Biz yaşlandık ama henüz doğmamıştık.
Sonradan anladık ki memleketin Bizden Önceki tarihi “temizlik”le geçmiş.
Etnik-milli gerekçeli olanlar zaten üst üste birikmiş…
Ayrıca İmparatorluğun eski topraklarından gelenler oralardaki “temizlik”hummalarının acı ve travmalarıyla gelmiş… Kimi hasretine, acısına, umuduna sarılmış. Kimi bilenmiş.
Sürekli temizlik asla bitmemiş:
Üniversite, sanat dünyası, devlet daireleri, askeriye, nüfus kütüğündeki çentikler, fikriyat, mensubiyet, artık kara listeye nereden giriyorsan.
27 Mayıs da “temizlemiş”ti. 12 Mart ve sonra 12 Eylül kazıdı.
Elbette aradaki iktidarlar, 12 Eylül sonrası da boş durmadı.
28 Şubat arkadan darbeli, geniş kapsamlı “temizlik harekâtı”ydı.
28 Şubat koalisyonlarına verilen görev ve “Bin yıl sürmesi”nden beklenen de.

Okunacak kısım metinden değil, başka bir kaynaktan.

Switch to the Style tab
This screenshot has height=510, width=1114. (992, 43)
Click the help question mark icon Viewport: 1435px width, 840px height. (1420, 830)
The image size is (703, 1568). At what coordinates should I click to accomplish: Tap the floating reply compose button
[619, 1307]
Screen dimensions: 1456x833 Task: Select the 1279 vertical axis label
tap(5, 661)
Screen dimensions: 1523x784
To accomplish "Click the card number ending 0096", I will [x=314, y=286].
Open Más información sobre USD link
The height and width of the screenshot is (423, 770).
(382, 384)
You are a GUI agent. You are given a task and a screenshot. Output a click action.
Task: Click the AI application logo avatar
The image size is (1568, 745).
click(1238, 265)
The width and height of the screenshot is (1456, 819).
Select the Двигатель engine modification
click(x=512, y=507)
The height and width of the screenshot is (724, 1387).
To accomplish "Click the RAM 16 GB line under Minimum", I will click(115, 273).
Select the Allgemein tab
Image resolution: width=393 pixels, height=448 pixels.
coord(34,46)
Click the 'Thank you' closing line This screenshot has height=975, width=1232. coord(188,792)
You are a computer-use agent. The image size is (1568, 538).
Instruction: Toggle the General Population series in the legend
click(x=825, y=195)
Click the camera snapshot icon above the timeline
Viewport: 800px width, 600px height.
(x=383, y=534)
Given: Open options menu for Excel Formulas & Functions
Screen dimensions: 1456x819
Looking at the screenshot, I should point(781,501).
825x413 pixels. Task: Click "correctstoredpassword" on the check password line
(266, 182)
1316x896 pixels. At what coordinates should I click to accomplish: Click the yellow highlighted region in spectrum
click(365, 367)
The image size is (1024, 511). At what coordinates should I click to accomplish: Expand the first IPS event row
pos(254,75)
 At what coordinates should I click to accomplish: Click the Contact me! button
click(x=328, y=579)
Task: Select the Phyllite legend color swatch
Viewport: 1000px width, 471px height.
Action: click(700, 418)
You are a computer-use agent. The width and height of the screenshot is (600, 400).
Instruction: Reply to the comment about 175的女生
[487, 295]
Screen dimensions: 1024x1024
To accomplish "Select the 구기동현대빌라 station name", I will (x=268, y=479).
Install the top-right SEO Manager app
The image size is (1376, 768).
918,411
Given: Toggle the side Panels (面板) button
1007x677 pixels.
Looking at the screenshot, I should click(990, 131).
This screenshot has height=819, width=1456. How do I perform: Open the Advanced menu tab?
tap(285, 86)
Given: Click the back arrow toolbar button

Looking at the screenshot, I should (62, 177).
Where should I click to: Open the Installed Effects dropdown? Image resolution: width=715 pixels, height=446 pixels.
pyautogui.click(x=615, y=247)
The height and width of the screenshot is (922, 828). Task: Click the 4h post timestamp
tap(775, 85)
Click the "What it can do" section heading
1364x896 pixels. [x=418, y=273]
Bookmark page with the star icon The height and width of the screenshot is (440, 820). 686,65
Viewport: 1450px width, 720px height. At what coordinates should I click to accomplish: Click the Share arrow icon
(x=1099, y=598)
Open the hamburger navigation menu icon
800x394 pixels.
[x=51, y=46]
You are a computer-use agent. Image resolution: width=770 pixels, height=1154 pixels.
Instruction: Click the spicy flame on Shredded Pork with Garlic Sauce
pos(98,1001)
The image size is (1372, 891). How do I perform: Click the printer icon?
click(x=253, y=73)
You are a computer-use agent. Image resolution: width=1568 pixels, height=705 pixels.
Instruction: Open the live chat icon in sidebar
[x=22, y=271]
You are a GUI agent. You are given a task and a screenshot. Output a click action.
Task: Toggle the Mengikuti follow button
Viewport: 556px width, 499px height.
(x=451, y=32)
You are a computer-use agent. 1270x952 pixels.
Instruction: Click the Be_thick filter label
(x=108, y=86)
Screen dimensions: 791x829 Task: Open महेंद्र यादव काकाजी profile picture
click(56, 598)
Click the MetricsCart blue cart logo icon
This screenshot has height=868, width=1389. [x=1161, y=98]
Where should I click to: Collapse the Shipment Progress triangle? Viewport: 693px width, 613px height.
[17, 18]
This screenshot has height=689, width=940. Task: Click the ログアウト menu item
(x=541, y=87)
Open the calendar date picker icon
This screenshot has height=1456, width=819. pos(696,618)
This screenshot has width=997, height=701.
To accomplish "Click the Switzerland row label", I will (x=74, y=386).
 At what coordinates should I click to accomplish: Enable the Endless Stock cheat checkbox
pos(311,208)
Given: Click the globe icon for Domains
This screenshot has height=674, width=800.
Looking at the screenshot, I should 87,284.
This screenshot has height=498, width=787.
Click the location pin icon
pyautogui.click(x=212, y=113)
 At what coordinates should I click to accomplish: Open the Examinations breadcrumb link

AKP’liler daha sonra AKP iktidarı döneminde “korku ve endişeler”le yaptıklarını elbet unutmaz ama, misal Cumhurbaşkanı Sezer’in Ecevit iktidarı döneminde, paşaların masaya koyduğu “Memur kara listesi ve temizlik kararnamesi”ni reddettiğini unutmuştur.
O da kesin ve kesif bir temizlik denemesiydi.